• _Required task_: Write out all of the material below again, switching every "icon" to "symbol" and keeping everything else the same. Leave the pictures out.

• _Record extracts_:
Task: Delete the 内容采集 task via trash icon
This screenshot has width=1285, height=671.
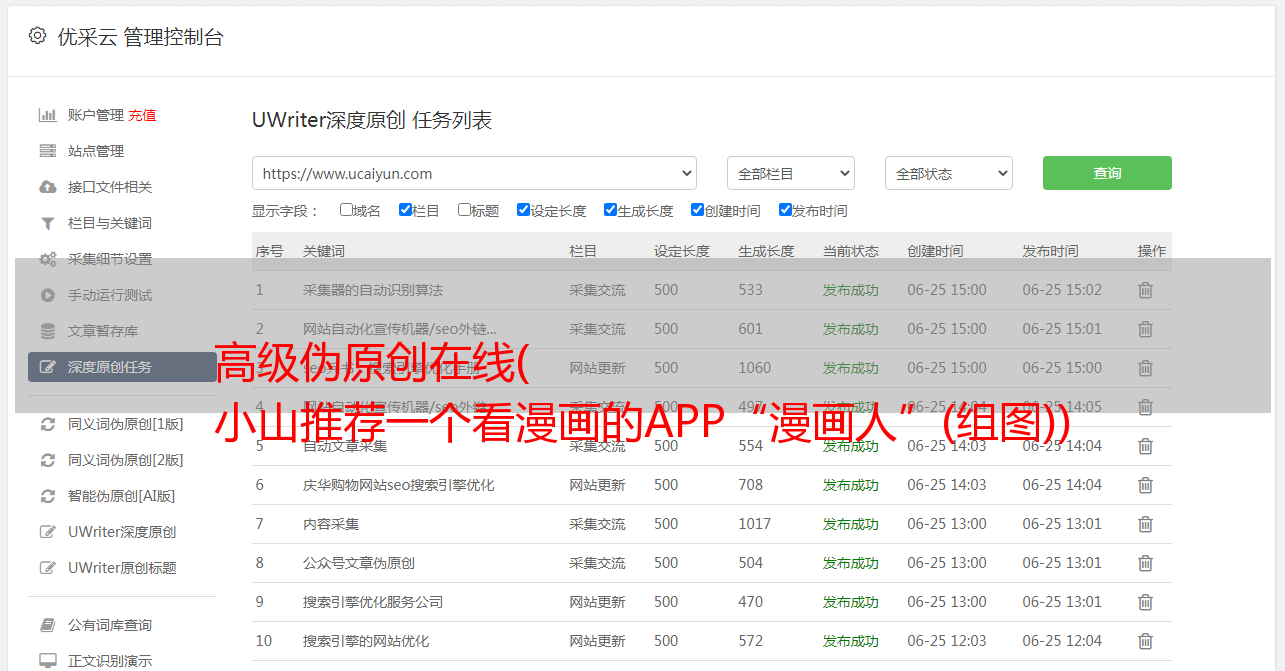Action: pos(1145,524)
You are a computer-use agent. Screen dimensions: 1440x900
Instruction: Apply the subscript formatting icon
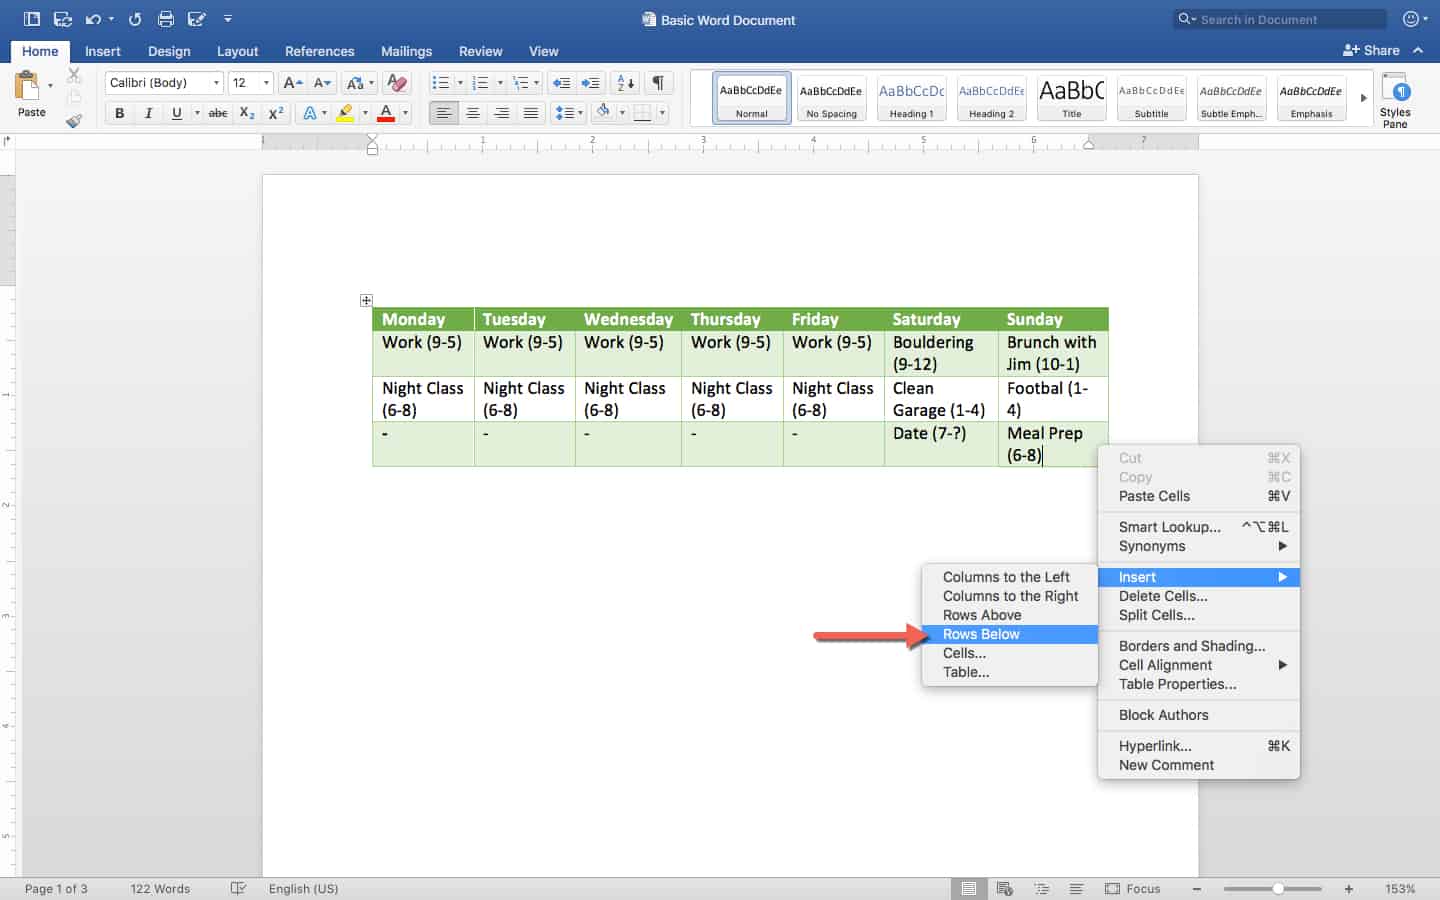click(x=247, y=113)
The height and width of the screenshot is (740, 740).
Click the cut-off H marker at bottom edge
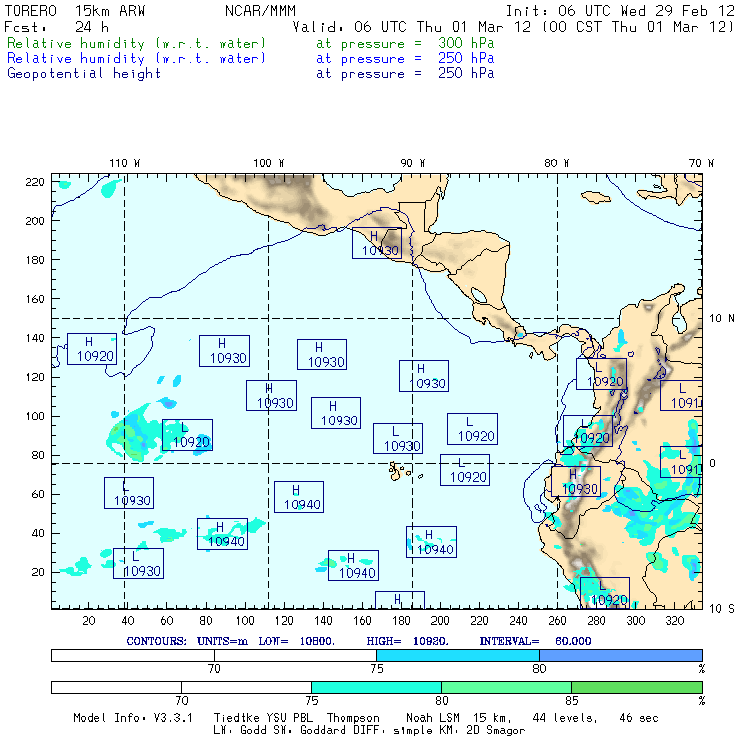399,600

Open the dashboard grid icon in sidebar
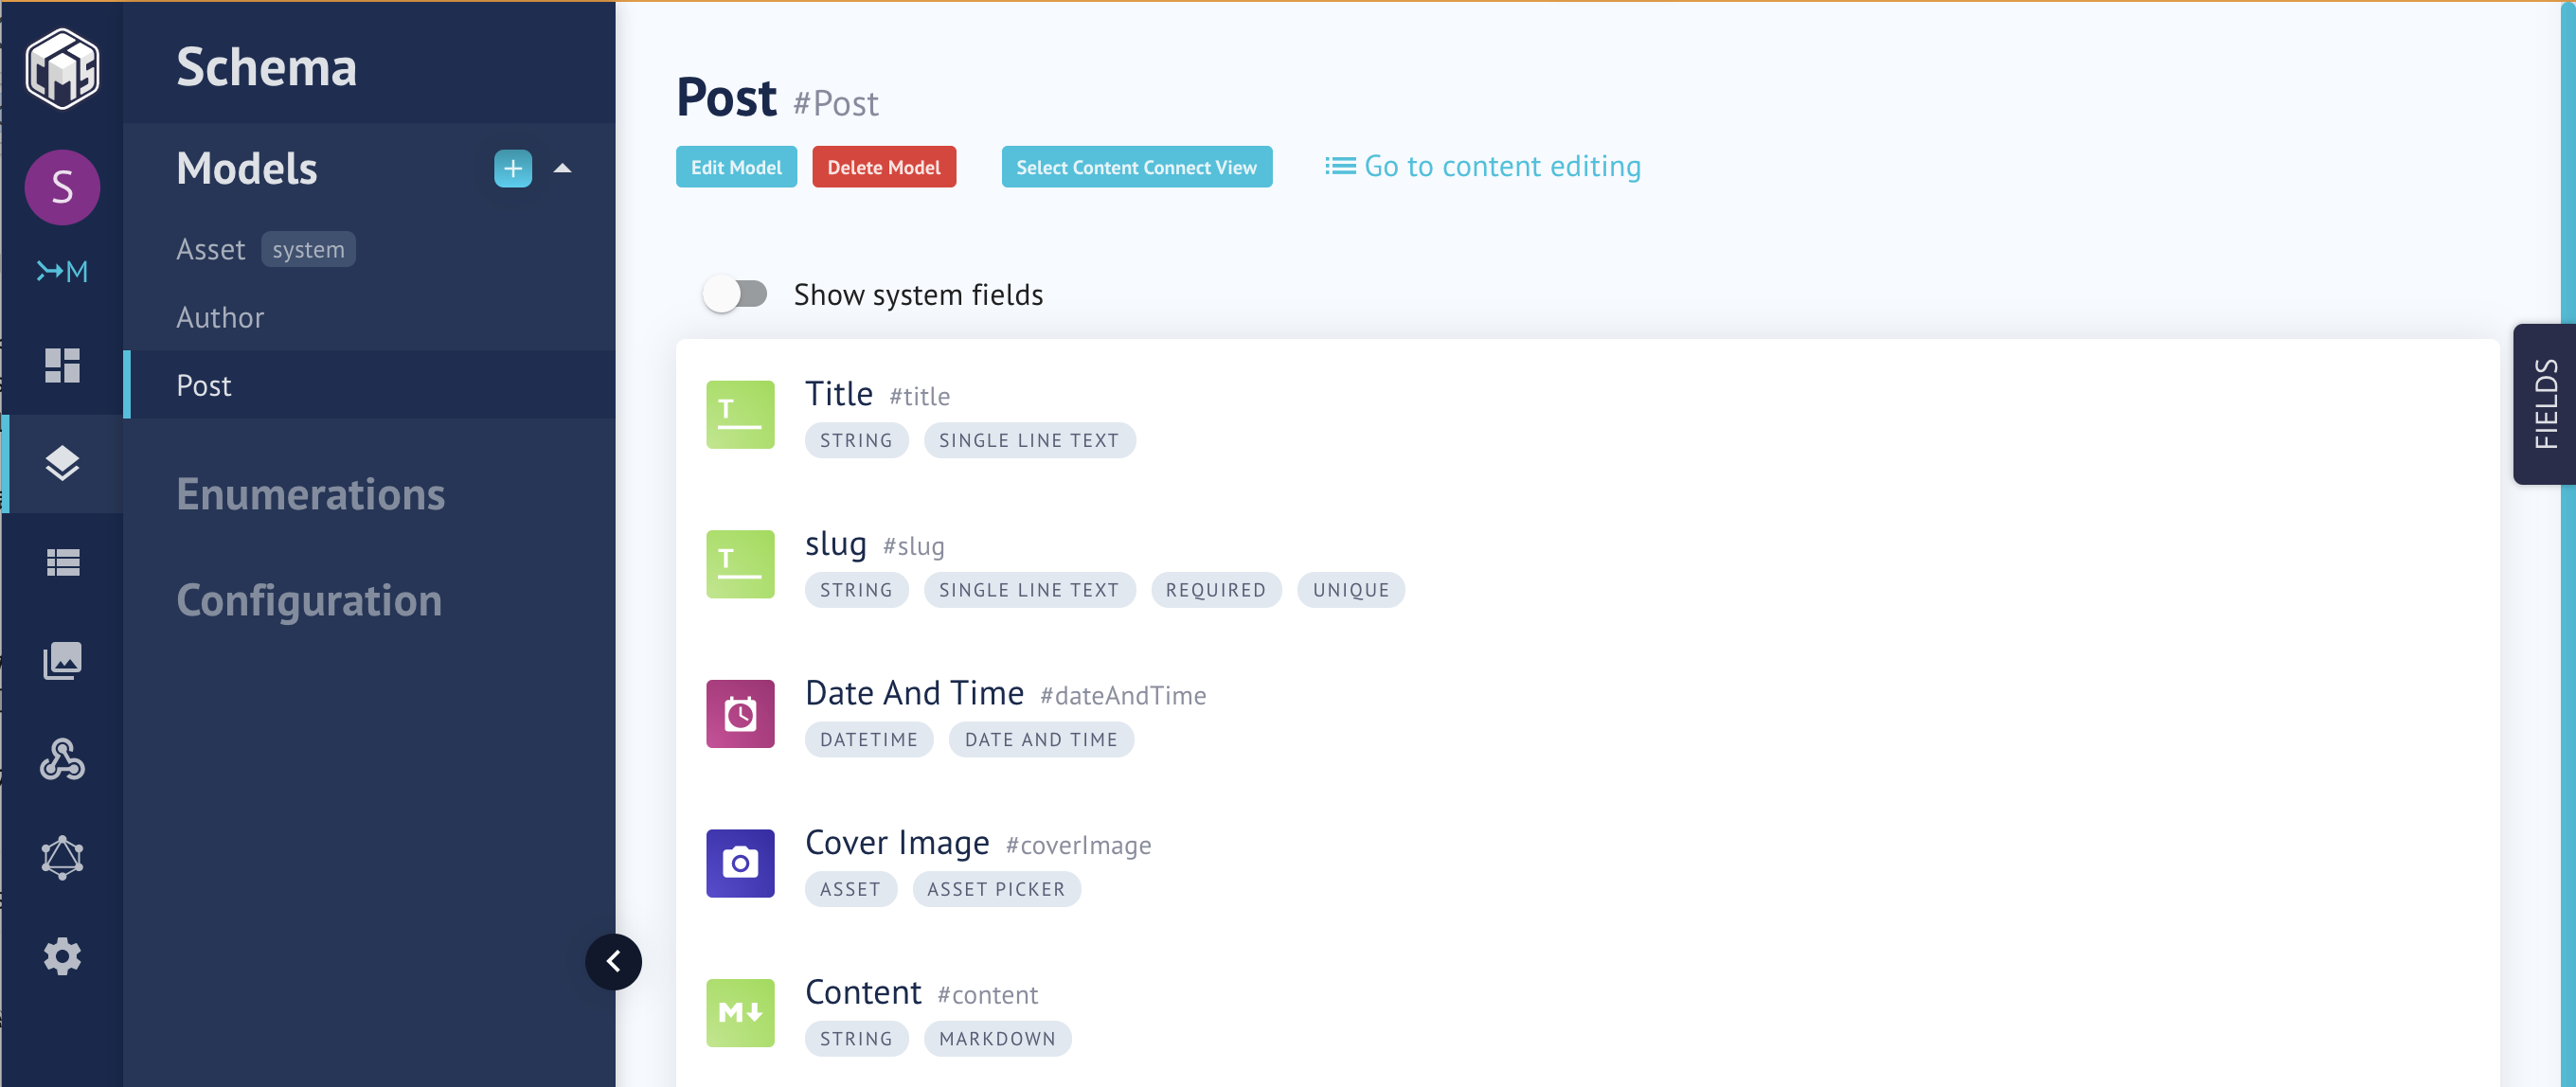(62, 365)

• _Response for this exercise_:
Task: Delete the 内容采集 task via trash symbol
This screenshot has width=1285, height=671.
Action: pos(1145,524)
You are a computer-use agent. Screen dimensions: 1440x900
Instruction: Apply the subscript formatting symbol
click(x=247, y=113)
The height and width of the screenshot is (740, 740).
Click the cut-off H marker at bottom edge
399,600

Open the dashboard grid symbol in sidebar
(62, 365)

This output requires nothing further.